Whether vesting order should be made under s.51 Trustee Act 1925 in respect of intellectual property vested in company immediately before its dissolution.

Facts

This was an appeal from an order of Laddie J on 15 November 1996 dismissing an application made by originating summons. The relief claimed was a vesting order under s.51 Trustee Act 1925 in respect of intellectual property vested in a company called Middleton Douglas Ltd immediately before its dissolution. The plaintiff, Mr Orwin, was a qualified design engineer who had, with his wife, set up the company. Work was produced by him as an employee of the company but by a special resolution, allegedly reflecting an earlier oral agreement between Mr and Mrs Orwin and the company, rights in the work were to revert to him if the company went into liquidation. The company went into creditors' voluntary liquidation and was dissolved in 1990. S.654 Companies Act 1985 therefore applied and property and rights held on trust for the company were deemed to be bona vacantia and therefore belonged to the Crown. Mr Orwin issued a writ in the Chancery Division claiming infringement of copyright against British Coal and other defendants. In order to succeed in those proceedings, Mr Orwin had to establish not only the copyright existed in the drawings and that it had been infringed but also that he was entitled to the rights alleged to have been infringed. His primary claim in those proceedings was as the legal owner of the copyright.
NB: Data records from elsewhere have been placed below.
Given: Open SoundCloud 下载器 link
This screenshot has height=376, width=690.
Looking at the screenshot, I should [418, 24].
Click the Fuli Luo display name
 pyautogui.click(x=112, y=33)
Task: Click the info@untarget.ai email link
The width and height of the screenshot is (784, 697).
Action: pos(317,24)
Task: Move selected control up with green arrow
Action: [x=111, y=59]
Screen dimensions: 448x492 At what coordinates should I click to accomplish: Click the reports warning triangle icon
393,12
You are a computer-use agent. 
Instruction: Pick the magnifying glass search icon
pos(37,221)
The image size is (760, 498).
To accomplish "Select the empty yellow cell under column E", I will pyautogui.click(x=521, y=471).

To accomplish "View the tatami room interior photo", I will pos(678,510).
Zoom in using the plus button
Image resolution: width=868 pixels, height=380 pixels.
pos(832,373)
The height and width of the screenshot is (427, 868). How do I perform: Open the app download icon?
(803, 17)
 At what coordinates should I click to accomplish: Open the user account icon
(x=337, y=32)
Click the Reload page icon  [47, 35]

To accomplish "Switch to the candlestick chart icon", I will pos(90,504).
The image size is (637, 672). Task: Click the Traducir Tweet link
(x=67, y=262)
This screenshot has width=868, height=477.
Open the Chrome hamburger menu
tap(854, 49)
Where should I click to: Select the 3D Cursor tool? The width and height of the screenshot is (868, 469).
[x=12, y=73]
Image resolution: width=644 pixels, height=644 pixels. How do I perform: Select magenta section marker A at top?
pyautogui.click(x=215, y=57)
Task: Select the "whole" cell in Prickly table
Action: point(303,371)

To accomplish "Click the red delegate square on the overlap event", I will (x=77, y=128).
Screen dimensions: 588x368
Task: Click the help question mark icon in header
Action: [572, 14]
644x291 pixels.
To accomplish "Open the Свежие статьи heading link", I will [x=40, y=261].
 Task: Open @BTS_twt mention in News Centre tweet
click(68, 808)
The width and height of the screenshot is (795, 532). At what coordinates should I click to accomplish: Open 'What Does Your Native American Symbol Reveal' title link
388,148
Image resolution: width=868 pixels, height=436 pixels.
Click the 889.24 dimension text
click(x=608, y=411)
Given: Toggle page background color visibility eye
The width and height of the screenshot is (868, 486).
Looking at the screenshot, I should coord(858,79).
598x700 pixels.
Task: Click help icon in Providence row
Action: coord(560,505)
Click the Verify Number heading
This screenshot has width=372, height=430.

He made an alternative claim to equitable ownership and issued the originating summons in order to ensure that, by the time the infringement case was heard, he had not only that equitable title but the legal title, which was required if he was to be entitled to final judgment for infringement (The Performing Right Society Ltd v London Theatre of Varieties Ltd (1924) AC 1). Laddie J dismissed the application on the basis that it was not possible for the court to determine what the terms of any oral agreement were and, therefore it was impossible to go beyond that and to give effect to a trust, the existence of which was dependent upon there having been an enforceable agreement in the first place. Mr Orwin appealed.

Held

(1) Laddie J was right to decline to exercise his discretion to make the vesting order but the order should be varied and the court would direct that these proceedings should be consolidated with the infringement proceedings and that the two should either be tried together or in some other manner as provided in a more detailed form by the master giving interlocutory directions for the trial of two sets of proceedings. (2) Although the court had a wide discretion under s.51 as to whether to make a vesting order, it only had jurisdiction to exercise that discretion in the specified cases. In this case to have jurisdiction the court would have to be satisfied that this was a case of the trust of the copyrights, that the company was the trustee and Mr Orwin was the beneficiary. It was doubtful whether the court had jurisdiction in this case as it was confined to the case of a legal title vested in a corporation (as trustee) which had been dissolved. That would not be the case if the legal title had been with Mr Orwin all the time (as he claimed in the infringement proceedings). (3) The circumstances of the case were such that a vesting order should not be made even if the court was satisfied on jurisdiction, without giving an opportunity to the defendants in the infringement proceedings to challenge Mr Orwin's evidence and to adduce evidence of their own and make submissions. This was not a plain case in terms of the copyright position. Order to be substituted for Laddie J's order that proceedings be consolidated with the infringement proceedings 1995-0 No.3347 and that further directions for the conduct of the consolidated proceedings be a matter for the master in the Chancery Division.

Judgment accordingly.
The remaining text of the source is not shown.